* Task description *
Using the data below, work out how many lines contain "page", and report only that number.

* Available records *
....

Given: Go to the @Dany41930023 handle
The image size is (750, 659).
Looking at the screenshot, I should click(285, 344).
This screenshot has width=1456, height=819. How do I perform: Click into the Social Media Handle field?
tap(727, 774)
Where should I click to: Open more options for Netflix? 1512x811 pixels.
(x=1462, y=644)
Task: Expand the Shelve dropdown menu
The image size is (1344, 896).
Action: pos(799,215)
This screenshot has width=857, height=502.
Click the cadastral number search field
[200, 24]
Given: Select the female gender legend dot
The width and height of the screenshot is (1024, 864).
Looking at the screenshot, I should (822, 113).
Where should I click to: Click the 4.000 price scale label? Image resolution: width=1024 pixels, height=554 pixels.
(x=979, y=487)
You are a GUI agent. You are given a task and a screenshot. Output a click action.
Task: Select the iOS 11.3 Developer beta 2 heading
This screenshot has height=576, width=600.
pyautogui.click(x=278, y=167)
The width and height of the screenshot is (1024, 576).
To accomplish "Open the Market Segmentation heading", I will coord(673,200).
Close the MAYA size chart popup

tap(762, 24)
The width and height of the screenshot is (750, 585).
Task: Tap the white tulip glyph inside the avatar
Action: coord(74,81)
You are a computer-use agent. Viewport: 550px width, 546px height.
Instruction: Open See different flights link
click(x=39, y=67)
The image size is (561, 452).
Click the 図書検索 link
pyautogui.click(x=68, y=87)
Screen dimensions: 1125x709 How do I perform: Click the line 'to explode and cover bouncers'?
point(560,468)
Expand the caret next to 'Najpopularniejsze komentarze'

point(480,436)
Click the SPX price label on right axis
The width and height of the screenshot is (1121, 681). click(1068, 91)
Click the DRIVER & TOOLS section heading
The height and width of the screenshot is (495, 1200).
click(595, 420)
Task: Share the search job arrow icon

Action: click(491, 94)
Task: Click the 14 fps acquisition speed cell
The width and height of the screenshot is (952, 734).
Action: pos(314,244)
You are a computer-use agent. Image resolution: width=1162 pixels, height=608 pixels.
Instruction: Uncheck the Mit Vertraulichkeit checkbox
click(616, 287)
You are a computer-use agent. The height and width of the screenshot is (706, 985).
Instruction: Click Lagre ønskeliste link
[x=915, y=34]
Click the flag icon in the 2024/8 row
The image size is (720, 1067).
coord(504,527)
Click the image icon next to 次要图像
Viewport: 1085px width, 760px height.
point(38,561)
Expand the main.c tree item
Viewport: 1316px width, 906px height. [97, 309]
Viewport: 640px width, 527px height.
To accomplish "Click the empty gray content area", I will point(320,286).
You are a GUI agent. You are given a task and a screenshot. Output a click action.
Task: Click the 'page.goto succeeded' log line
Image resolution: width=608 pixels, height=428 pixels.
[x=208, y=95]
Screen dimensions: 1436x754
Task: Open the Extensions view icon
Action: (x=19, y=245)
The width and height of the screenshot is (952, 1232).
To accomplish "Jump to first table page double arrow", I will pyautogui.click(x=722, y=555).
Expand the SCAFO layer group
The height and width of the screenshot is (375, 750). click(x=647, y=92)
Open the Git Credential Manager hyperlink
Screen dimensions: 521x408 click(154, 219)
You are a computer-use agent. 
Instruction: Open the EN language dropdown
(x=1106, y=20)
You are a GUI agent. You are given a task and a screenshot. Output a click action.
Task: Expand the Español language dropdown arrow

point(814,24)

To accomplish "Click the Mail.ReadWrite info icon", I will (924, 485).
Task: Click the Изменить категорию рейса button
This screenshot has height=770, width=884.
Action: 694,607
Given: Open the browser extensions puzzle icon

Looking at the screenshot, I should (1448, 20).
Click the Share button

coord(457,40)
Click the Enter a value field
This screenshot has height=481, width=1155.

....

* Result for this task *
2